Uma batida suave me fez atravessar o piso de mármore.
Apertei o cinto do meu roupão de seda bege e estendi a mão para a maçaneta de
metal. Minha estadia no Passages foi como férias luxuosas. Quando cheguei,
achei que era mais uma tentativa da minha família de comprar minha sobriedade,
mas aprendi muito e mudei ainda mais. Meu coração estava curado, e minha alma
estava tranquila — pelo menos no confinamento dos muros da clínica de
reabilitação mais luxuosa do mundo.
Sally entrou com minha conselheira, Barb, segurando
um cupcake e um certificado. Sally piscou para mim, sabendo que o certificado
era uma bobagem, mas significava que eu ia para casa. Ela me abraçou, e seu
orgulho genuíno ficou evidente no abraço. Passamos muitas noites até tarde em
conversas particulares durante minha estadia de sessenta dias, e, de alguma
forma, ela havia convencido meus pais a respeitarem meus limites enquanto
apoiavam minha reabilitação com boa vontade e dinheiro, apesar de seus pedidos
para me verem terem sido repetidamente negados.
Barb já tinha preenchido os documentos de liberação e
me deu uma caneta. Li as letras grandes e as pequenas e assinei. Sally deu um
tapinha em minha mão direita enquanto eu escrevia com a esquerda, e eu me
despedi de Barb.
Quando minha conselheira saiu do quarto, Sally me
lançou seu sorriso característico com os lábios comprimidos, o orgulho
praticamente irradiando de seus olhos velados. Sally não era, de jeito nenhum,
a cobra que eu achava que era. Agora que eu estava sóbria, era mais fácil ver
as pessoas como realmente eram. Uma cabeça limpa ajudava a distinguir quem
queria o melhor para mim e brigaria comigo para chegar a esse objetivo, e
aqueles que tinham boas intenções, mas seriam os primeiros a me dar liberdade —
como os meus pais. Eu ainda não estava forte o suficiente para vê-los e, apesar
de ser difícil aceitar alguma coisa deles sabendo dos danos que eu causara à
nossa família, eu estava comprometida com a sobriedade, e o apoio deles seria a
diferença entre o sucesso e uma recaída. Eu tinha que engolir meu orgulho e
aceitar qualquer apoio útil que as pessoas que me amavam me dessem.

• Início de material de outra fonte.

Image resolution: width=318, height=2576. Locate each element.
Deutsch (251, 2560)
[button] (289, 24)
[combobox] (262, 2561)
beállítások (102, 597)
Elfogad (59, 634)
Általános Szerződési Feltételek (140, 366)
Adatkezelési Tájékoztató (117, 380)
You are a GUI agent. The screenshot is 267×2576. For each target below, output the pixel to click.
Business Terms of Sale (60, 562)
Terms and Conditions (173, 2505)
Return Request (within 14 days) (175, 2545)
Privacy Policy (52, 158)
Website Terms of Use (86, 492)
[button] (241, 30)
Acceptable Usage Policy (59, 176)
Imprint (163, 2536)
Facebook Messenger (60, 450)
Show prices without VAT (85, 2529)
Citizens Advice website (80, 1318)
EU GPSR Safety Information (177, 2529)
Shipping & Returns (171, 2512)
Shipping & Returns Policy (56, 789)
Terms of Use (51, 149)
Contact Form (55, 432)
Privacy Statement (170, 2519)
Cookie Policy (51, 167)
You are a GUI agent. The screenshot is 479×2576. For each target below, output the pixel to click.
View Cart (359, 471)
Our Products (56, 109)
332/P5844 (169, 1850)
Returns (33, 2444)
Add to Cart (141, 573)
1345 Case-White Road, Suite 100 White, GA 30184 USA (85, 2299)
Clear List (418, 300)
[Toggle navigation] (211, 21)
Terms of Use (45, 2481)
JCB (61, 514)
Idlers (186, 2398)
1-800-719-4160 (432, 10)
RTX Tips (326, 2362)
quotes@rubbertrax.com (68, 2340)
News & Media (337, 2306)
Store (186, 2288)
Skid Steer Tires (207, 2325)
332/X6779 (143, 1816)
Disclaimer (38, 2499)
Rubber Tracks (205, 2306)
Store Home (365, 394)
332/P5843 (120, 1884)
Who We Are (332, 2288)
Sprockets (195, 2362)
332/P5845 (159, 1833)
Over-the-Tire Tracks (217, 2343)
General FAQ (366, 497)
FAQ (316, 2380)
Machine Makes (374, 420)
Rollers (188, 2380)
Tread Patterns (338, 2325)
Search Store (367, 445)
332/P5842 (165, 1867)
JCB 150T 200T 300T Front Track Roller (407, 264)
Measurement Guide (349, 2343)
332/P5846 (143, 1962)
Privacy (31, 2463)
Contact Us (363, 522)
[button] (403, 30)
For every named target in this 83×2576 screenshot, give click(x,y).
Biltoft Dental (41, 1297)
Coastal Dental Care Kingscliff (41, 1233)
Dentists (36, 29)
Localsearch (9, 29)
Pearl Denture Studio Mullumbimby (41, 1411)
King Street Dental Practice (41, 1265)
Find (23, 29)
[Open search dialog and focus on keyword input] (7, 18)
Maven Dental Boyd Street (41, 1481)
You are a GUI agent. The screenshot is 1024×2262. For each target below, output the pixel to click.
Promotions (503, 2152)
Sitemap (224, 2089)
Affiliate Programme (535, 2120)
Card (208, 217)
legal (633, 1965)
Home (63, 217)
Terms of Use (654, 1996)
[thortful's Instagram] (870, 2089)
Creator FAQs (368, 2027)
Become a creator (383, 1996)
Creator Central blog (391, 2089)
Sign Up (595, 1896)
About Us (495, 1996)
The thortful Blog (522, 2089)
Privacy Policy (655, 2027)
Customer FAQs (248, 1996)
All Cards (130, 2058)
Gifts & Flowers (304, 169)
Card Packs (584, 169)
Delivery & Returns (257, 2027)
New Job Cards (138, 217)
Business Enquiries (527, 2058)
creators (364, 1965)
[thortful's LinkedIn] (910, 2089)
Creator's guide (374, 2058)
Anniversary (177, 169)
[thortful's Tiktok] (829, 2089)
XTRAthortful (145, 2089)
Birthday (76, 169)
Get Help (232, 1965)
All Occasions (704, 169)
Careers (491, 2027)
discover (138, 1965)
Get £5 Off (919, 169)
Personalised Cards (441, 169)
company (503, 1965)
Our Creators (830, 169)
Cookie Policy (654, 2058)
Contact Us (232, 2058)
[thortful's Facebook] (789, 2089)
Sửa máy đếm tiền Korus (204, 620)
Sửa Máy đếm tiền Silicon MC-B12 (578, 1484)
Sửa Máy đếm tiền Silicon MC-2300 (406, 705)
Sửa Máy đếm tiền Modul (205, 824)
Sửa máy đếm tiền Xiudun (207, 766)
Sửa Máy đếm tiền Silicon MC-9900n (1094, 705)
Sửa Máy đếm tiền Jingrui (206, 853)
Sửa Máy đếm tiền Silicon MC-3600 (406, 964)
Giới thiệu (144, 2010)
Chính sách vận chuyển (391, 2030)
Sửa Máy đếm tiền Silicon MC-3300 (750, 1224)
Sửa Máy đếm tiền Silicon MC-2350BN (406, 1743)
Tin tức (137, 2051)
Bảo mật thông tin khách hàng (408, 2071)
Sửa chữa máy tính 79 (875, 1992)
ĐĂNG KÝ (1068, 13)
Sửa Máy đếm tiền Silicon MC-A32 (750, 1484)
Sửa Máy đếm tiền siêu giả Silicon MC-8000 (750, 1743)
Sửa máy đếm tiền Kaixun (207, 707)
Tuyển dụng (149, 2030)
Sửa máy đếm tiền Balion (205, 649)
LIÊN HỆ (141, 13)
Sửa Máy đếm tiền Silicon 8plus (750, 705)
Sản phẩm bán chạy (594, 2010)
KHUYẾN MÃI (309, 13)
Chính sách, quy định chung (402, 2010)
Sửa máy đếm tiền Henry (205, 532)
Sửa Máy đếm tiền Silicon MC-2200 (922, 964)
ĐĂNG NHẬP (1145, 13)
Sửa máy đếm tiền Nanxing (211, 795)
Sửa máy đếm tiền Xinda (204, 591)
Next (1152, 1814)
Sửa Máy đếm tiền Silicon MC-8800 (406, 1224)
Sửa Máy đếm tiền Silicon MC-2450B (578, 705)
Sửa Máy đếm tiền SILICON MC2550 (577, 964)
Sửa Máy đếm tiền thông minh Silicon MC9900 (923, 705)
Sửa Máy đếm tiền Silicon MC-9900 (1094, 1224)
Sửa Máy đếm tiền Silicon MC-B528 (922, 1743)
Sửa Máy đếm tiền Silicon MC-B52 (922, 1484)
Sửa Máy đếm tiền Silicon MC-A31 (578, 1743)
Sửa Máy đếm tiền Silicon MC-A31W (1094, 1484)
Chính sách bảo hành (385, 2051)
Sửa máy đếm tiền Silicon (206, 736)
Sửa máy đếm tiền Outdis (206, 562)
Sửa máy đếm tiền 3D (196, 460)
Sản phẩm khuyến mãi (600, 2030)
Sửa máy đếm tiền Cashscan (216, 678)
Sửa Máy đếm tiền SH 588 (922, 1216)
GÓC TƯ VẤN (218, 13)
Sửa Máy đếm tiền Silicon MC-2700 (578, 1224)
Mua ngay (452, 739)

Sally me levou até o aeroporto, depois me abraçou na
despedida, com a promessa de ligar sempre. Lutei contra meu ressentimento de
andar na primeira classe, vestindo roupas novas e o perfume caro que Finley
havia me mandado. Eu estava muito longe da bêbada desleixada que eu era apenas
dois meses atrás e da fotógrafa de aventuras coberta de fuligem. E agora,
sóbria, tudo isso parecia diferente. Eu mesma parecia diferente.
Assim que o avião rumo à para a pista de decolagem,
meu celular acendeu, e o rosto de Finley me mandando um beijo brilhou na tela.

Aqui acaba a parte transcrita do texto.